In Example 51, the subject matter of Examples 43-50 includes, presenting, at a user interface (UI), an instruction to the person for performing a physical activity for which the movement of the body of the person is tracked.

In Example 52, the subject matter of Example 51 includes, simultaneously displaying on a display of a mobile computing device the first plurality of keypoints, the second plurality of keypoints, and the at least one image.

Example 53 is at least one non-transitory computer-readable storage medium including software configured to cause one or more processors, individually or in combination, to perform operations comprising: identifying a first plurality of keypoints on a body of a person that is captured within at least one image; generating a body mask with respect to the body of the person that is captured within the at least one image; identifying, using the body mask, a second plurality of keypoints along a contour of the body of the person that is captured within the at least one image; and tracking a movement of the body of the person using the first plurality of keypoints and the second plurality of keypoints.

In Example 54, the subject matter of Example 53 includes, wherein the first plurality of keypoints is generated using a pose estimation model.

In Example 55, the subject matter of Examples 53-54 includes, wherein the first plurality of keypoints comprises at least one of a joint landmark or a head region landmark.

In Example 56, the subject matter of Examples 53-55 includes, wherein the body mask is generated using a segmentation model.

In Example 57, the subject matter of Examples 53-56 includes, wherein the segmentation mask comprises pixels with corresponding numerical values associated with the body contour.

▸ **Work to complete**
a) List every operation that Example 53 of the keypoint-tracking excerpt says the software causes the processors to perform.
b) Summarize the keypoint-tracking excerpt in two sentences.
c) Answer these questions from the keypoint-tracking excerpt.
(i) Which model generates the first plurality of keypoints?
(ii) Which model generates the body mask?
(iii) On what is the display in Example 52 located?

▸ **Data lines**
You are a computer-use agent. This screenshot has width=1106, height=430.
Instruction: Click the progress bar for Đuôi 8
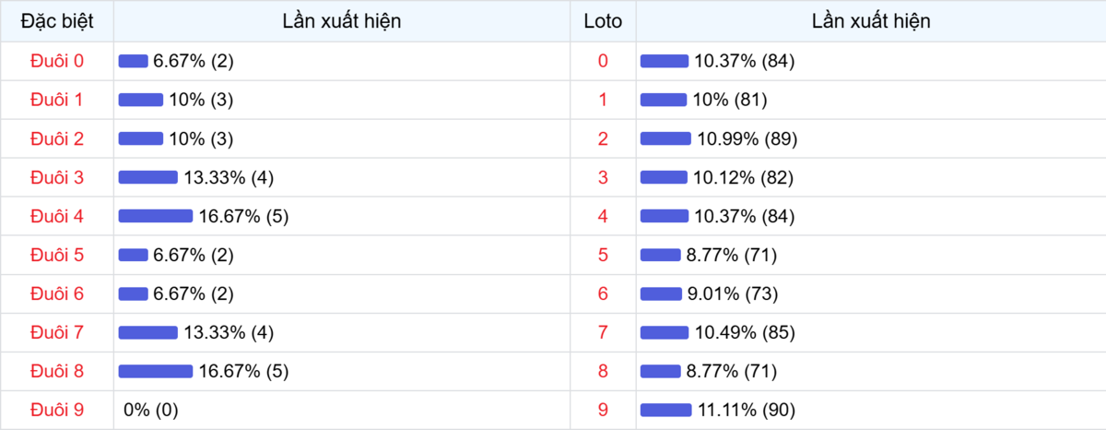point(155,371)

▸ **Task-by-task answers**
a)
- Identifying a first plurality of keypoints on a body of a person that is captured within at least one image
- Generating a body mask with respect to the body of the person that is captured within the at least one image
- Identifying, using the body mask, a second plurality of keypoints along a contour of the body of the person that is captured within the at least one image
- Tracking a movement of the body of the person using the first plurality of keypoints and the second plurality of keypoints

b) Example 53 describes a non-transitory computer-readable storage medium whose software makes processors identify keypoints on a person's body in an image, generate a body mask, use that mask to find a second set of keypoints along the body's contour, and track the body's movement with both sets. Examples 51, 52 and 54 through 57 add an on-screen instruction for a physical activity, simultaneous display of both keypoint sets and the image on a mobile device, a pose estimation model for the first keypoints, joint or head region landmarks, a segmentation model for the body mask, and mask pixels with numerical values tied to the body contour.

c)
(i) A pose estimation model
(ii) A segmentation model
(iii) A mobile computing device